Tagline: "Orchestrate the Future of Multi-Agent AI"
Author: Anant Sharma (E5Anant) Current Version: v1.2 (Beta)
Core Components#
| Component | Purpose | Key Features |
|---|---|---|
| Agent | Independent agent or team member | Tool integration, history, inter-agent messaging |
| Clan | Multi-agent orchestration | Auto-planning, task distribution, A2A communication |
| Tool System | Extensible capability framework | @tool decorator, BaseTool class, type validation |
Key Features#
1. A2A Communication Architecture#
- Agents collaborate like team members on complex tasks
- Message passing and coordination between agents
2. Multi-LLM Provider Support#
Native support: Google Gemini, OpenAI, Anthropic, Cohere, Groq, Mistral AI, xAI (Grok), Cerebras, with custom model integration via BaseLLM extension.
3. Tool System#
- Decorator Mode (Recommended): Quick definition using
@tooldecorator - Class Mode (Complex Scenarios): Inherit from
BaseToolclass - Strong Type Validation: Based on
ToolParameterTypeand Pydantic - Standardized Results: Unified
ToolResultobject return
Installation & Quick Start#
pip install unisonai
Single Agent Example#
from unisonai import Agent
from unisonai.llms import Gemini
agent = Agent(
llm=Gemini(model="gemini-2.0-flash"),
identity="Assistant",
description="A helpful AI assistant",
)
print(agent.unleash(task="Explain quantum computing in 3 sentences"))

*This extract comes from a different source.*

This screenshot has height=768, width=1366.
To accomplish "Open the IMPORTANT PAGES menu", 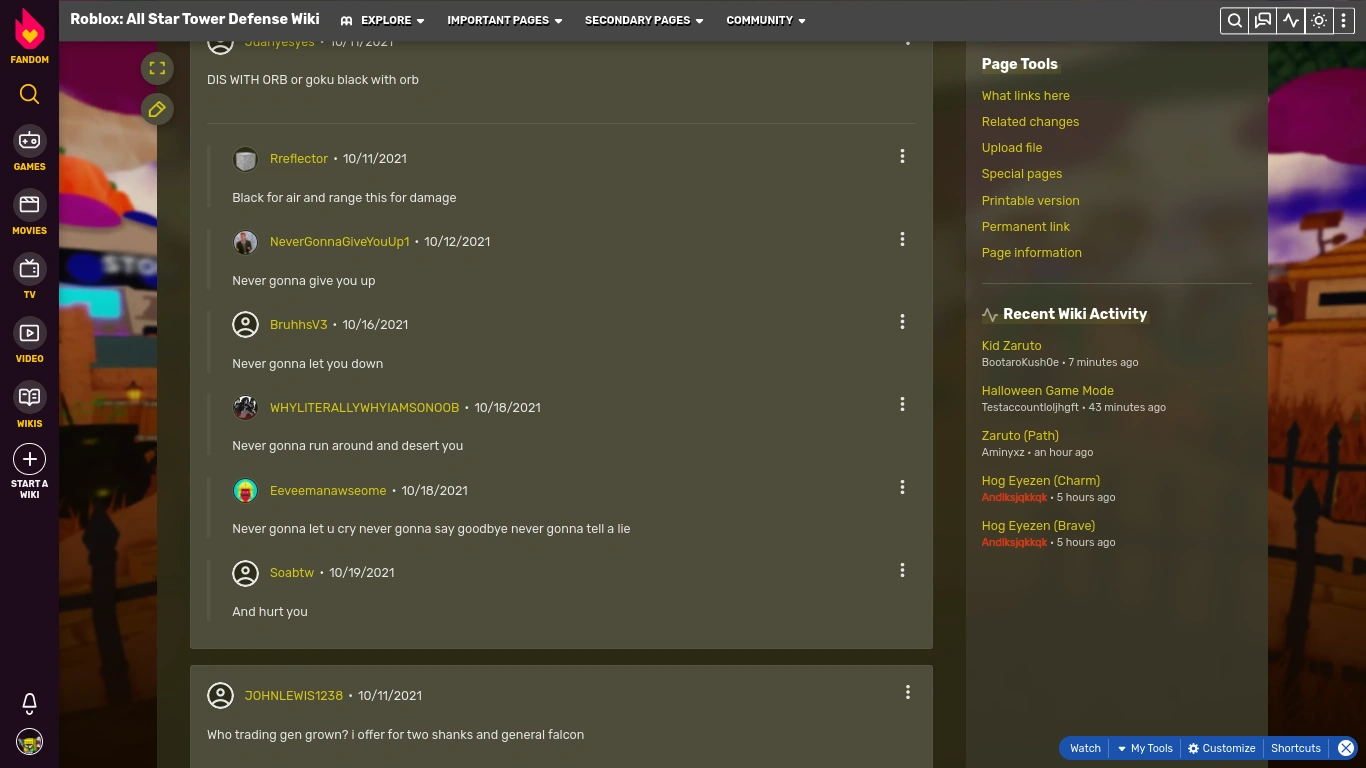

Multi-Agent Team (Clan) Example#
from unisonai import Agent, Clan
from unisonai.llms import Gemini
researcher = Agent(
llm=Gemini(model="gemini-2.0-flash"),
identity="Researcher",
description="Gathers information on topics",
)
writer = Agent(
llm=Gemini(model="gemini-2.0-flash"),
identity="Writer",
description="Writes clear reports from research",
)
clan = Clan(
clan_name="Research Team",
manager=researcher,
members=[researcher, writer],
shared_instruction="Researcher gathers info, Writer produces the report.",
goal="Write a brief report on AI in healthcare",
output_file="report.txt",
)
clan.unleash()
API Key Configuration#
# Method 1: Config system
from unisonai import config
config.set_api_key("gemini", "your-key")
# Method 2: Environment variable
# export GEMINI_API_KEY="your-key"
# Method 3: Direct initialization
from unisonai.llms import Gemini
llm = Gemini(api_key="your-key")
Custom Tool Creation#
from unisonai.tools.tool import tool
@tool(name="calculator", description="Math operations")
def calculator(operation: str, a: float, b: float) -> str:
if operation == "add":
return str(a + b)
elif operation == "multiply":
return str(a * b)
return "Unknown operation"
Use Cases#
- Complex Research Tasks: Multi-agent information gathering, analysis, and synthesis
- Workflow Automation: Coordinating multi-step business processes
- Content Creation: Specialized agents for research, writing, and editing
- Data Analysis: Distributed agents processing large datasets
Core Dependencies#
- Pydantic (≥2.4.2) - Data validation
- Rich, Colorama - Terminal UI
- nest-asyncio - Async support
- Various LLM SDKs (openai, anthropic, google-generativeai, etc.)